## Given passage
BEGIN
Even with the widening of the 101 at the Santa Clara Bridge, traffic on the freeway can be nightmarish. Regardless of the time of day or day of the week, the 101 is at best a crapshoot. The 118 is no better, and, with only two lanes, there are times that it feels like it takes a lifetime just to go from Moorpark to Santa Clara Avenue.

Although there is little to recommend either route, at least there are efforts to do something about the 101. The 118 is destined to remain a small, two-lane rural road clogged with impatient commuters, heavy trucks, farm equipment and the occasional poor, lost soul who made the wrong choice.

We owe the folks from Save Our Somis for this aggravating circumstance. Thanks to a lawsuit filed by the Somis group, the county Planning Commission decided to jettison a section in the general plan that calls for the state highway to expand to four lanes. The good Somis folks believe keeping the roadway to two lanes will preserve its rural character.
END
## Dataset extract
BEGIN
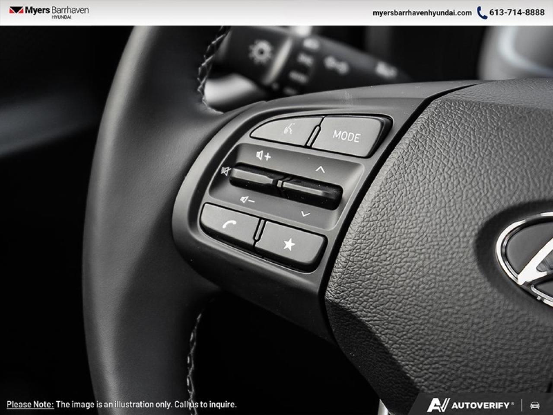Select the star favorites button
553x415 pixels.
(x=289, y=243)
END
## Tasks and exercises
A – In the commentary on the 101 and 118, which body decided to drop the general plan section calling for the state highway to expand to four lanes?
B – Reproduce the commentary on the 101 and 118 from "Even with the" up to and including "Santa Clara Avenue.".

## Answers for the exercise
A – The county Planning Commission.

B –
Even with the widening of the 101 at the Santa Clara Bridge, traffic on the freeway can be nightmarish. Regardless of the time of day or day of the week, the 101 is at best a crapshoot. The 118 is no better, and, with only two lanes, there are times that it feels like it takes a lifetime just to go from Moorpark to Santa Clara Avenue.